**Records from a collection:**
********************

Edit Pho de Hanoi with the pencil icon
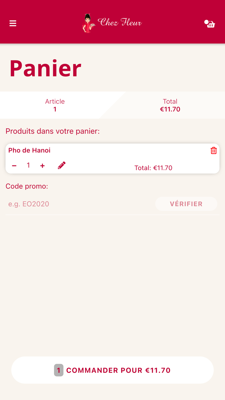225x400 pixels. [61, 165]
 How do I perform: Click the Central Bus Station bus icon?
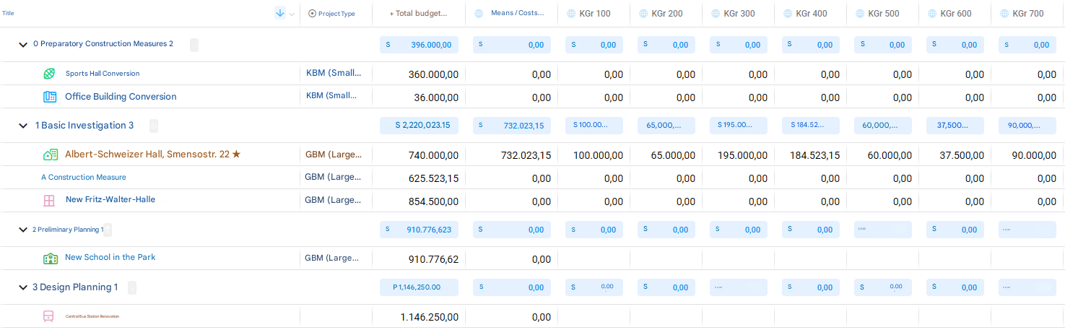click(48, 316)
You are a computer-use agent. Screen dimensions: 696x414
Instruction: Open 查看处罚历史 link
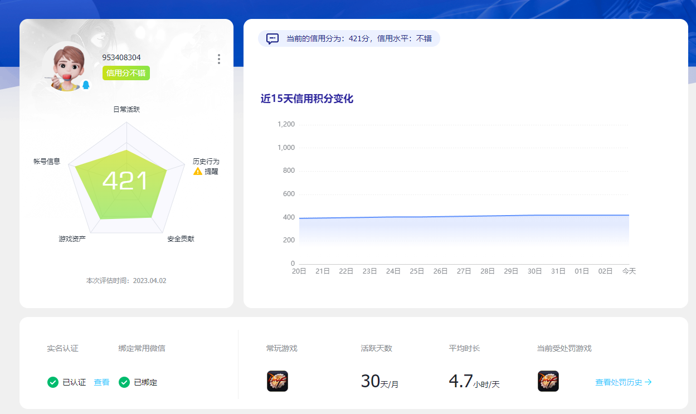click(x=619, y=382)
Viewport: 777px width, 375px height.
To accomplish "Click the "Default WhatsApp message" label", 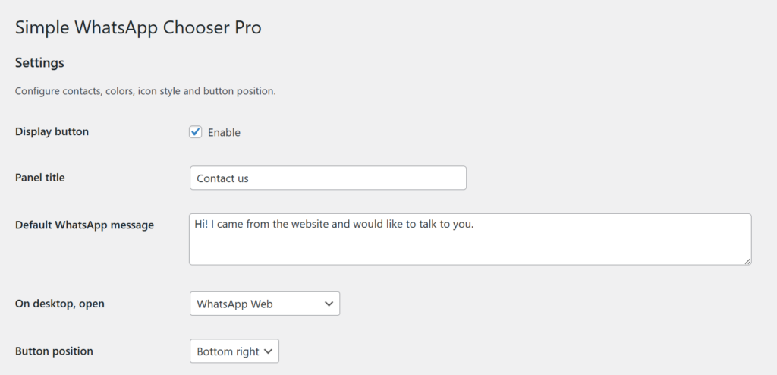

********************

What you return must match each record exactly and contain no images.

Edit Pho de Hanoi with the pencil icon
225x400 pixels. [61, 165]
 How do I perform: Click the Central Bus Station bus icon?
click(48, 316)
You are a computer-use agent. Screen dimensions: 696x414
Instruction: Open 查看处罚历史 link
click(x=619, y=382)
Viewport: 777px width, 375px height.
To accomplish "Click the "Default WhatsApp message" label", 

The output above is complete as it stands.